[WHAT YOU HAVE TO DO]: Pictures aside, reproduce exactly and only the lines from the one containing "Where should I" through the end of the records.

[DATA SUPPLIED]:

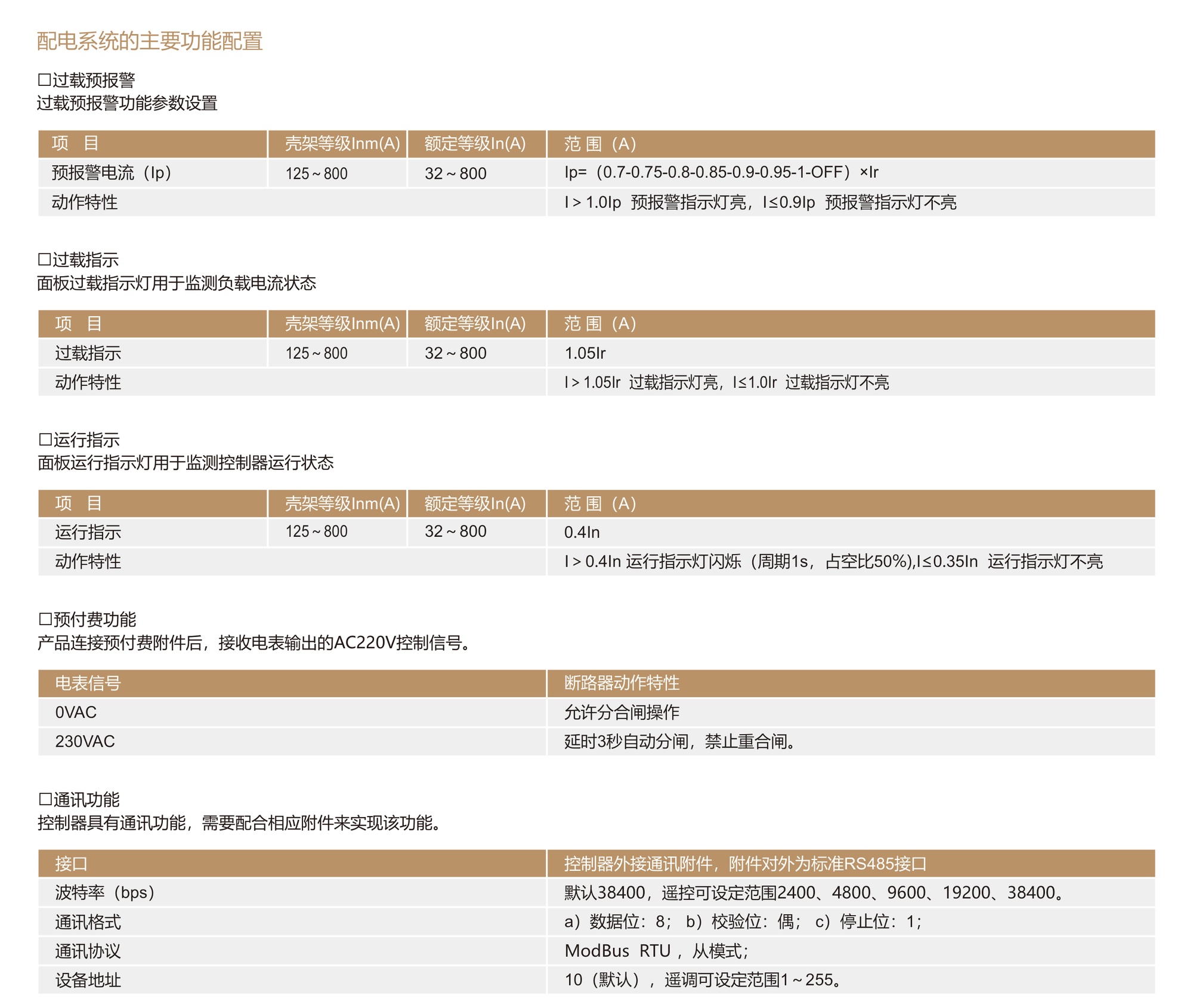Click the checkbox square before 预付费功能
This screenshot has width=1193, height=1008.
45,619
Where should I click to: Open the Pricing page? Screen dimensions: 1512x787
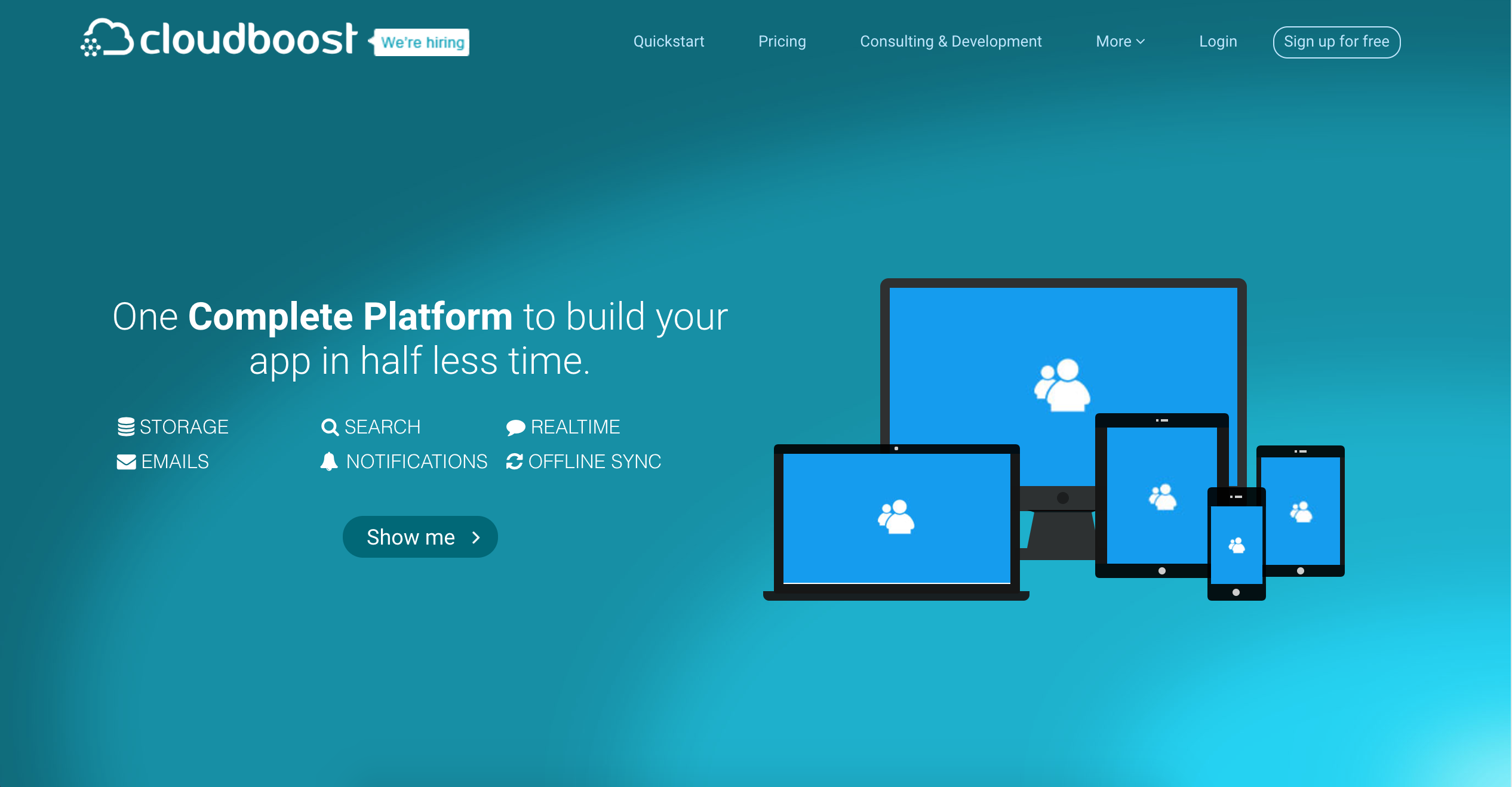(782, 41)
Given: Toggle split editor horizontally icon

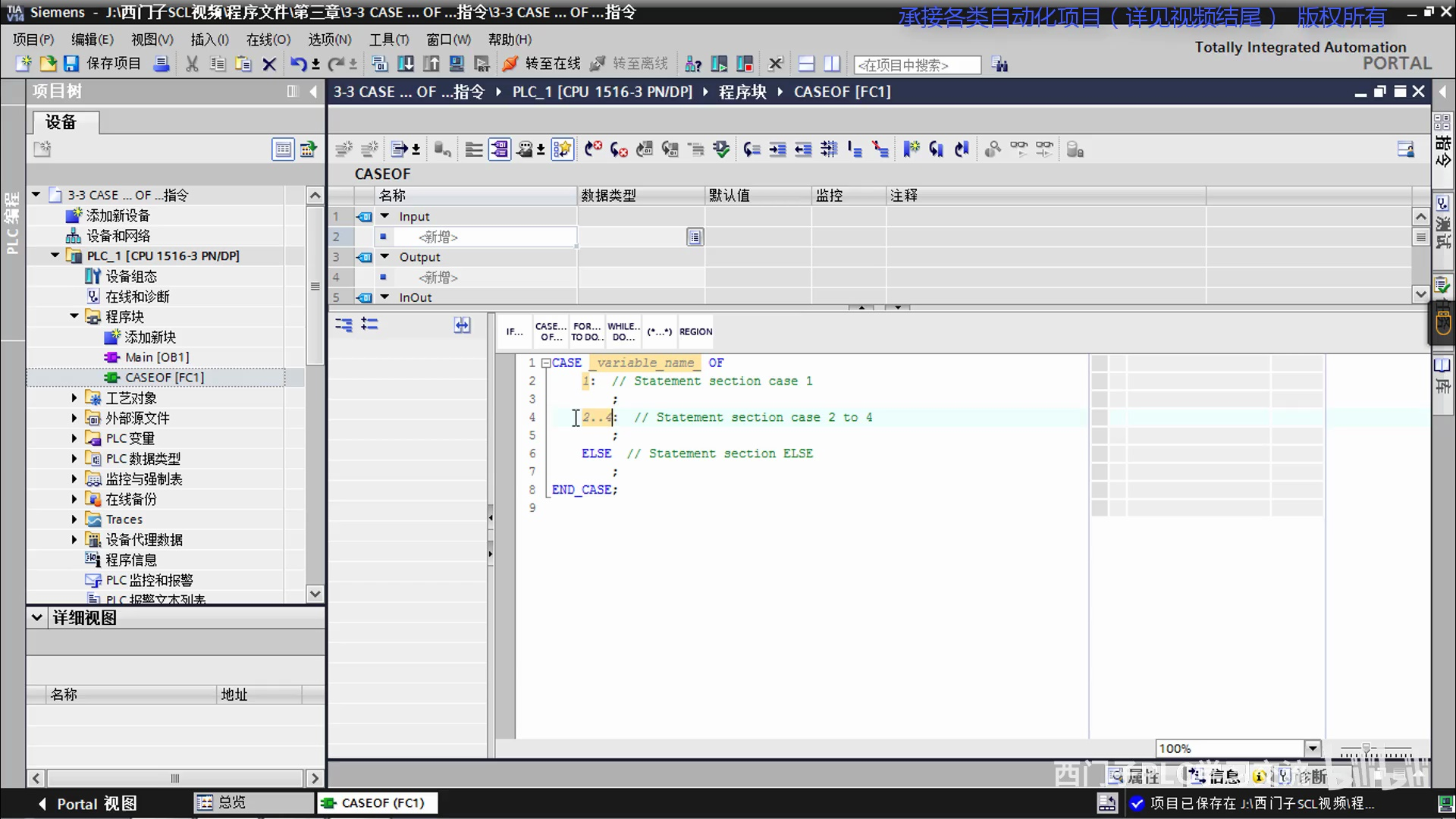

[FINISHED EXERCISE]:
Where should I click to: Open the Pricing page? Screen dimensions: 1512x787
(782, 41)
Given: Toggle split editor horizontally icon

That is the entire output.